I grew up in Florida for the first 13 years of my life. Imagine my surprise when my parents dragged our family to Massachusetts in November. We were too late to see the fall colors that year but had a beautifully dreadful winter (blizzard of 1987 anyone?) The spring came and I learned what tulips and daffodils are but was still too disgruntled over the god-awful winter to enjoy them. The summer heat with no a/c did little to improve a hormonal angsty teenage mind. Along came September and back to school. I was staying at a friend’s house as my parents decided to move (again) over the summer and they wanted me to start the new school year off in my new school while they searched for a house in the district. Out in front of my friend’s house was a glorious maple tree that suddenly (in my teenage mind) burst into bizarre colors. Now I assume that I had seen fall trees on TV by this time in my life but it never occurred to my Florida-born mind that those trees had initially been GREEN!?!? I grew up loving rainbows. Half my wardrobe had rainbows on it. (Yes I am a child of the 80s).
I began to notice so many trees around that just last week were green were now the colors of flames in a fireplace. There were bright yellows and beautiful oranges and brilliant reds, RAINBOWS! There were trees all one color and trees with almost a flame effect going from dark to light. There were trees that were so beautiful I would gasp when I saw them.
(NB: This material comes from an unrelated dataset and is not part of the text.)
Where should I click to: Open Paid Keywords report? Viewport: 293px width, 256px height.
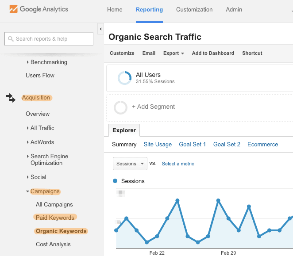click(x=55, y=218)
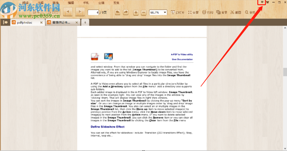Print the document (打印)

(x=208, y=13)
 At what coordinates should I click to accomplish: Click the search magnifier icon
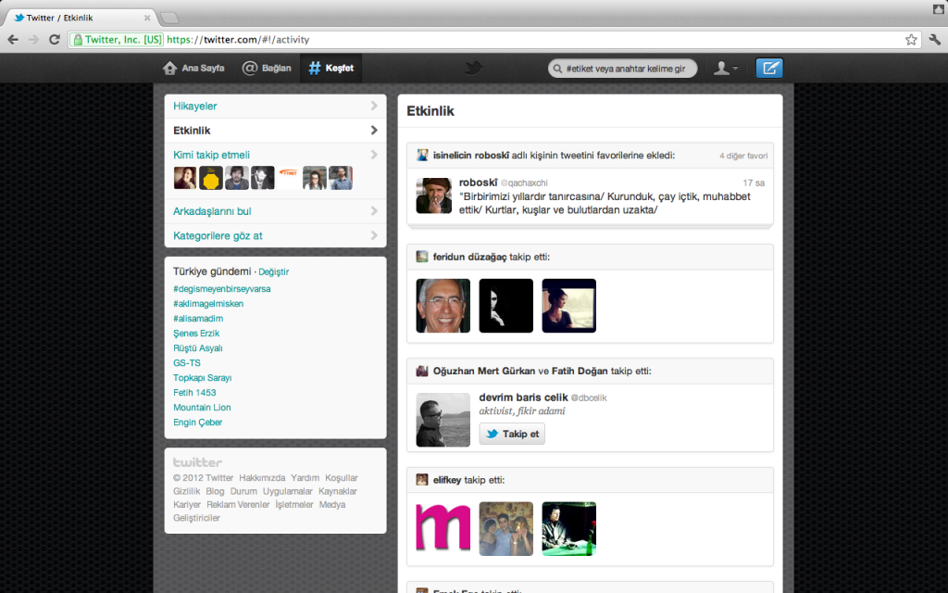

Some people think I love trees a little bit much, but to be fair it is in my blood. My aunt owns a tree farm and nursery that I literally grew up in. My grandfather spent much of his life growing trees and planting them all around the local towns in Indiana. My family is full of horticultural geniuses (of which sadly I am not one). Half of the evergreens in the area of Osgood, Indiana were planted by my family. My Sophmore year, our school did an aptitude test to determine what types of jobs we would be good at, mine said I should be a farmer. LOL
So here I was an angsty teenager in the glorious northeast amidst the wonders of fall. I think it is apt that they call it fall because I did. I fell in love with fall. I had never really put much thought into season before then. I hated cold and I loathed hot but here is a time of year in this area of the country where the weather is perfect. Highs in the 60s and 70s lows a little chilly but enough to have an evening fire in the fireplace and everything turns rainbow.
I wanted to go back to that teacher in kindergarden that told me that trees weren’t orange and say, “See! They can be!” Fall… what a wonderful time you are. So sweet that you visit with us each year and bring your friends pumpkin and apple along.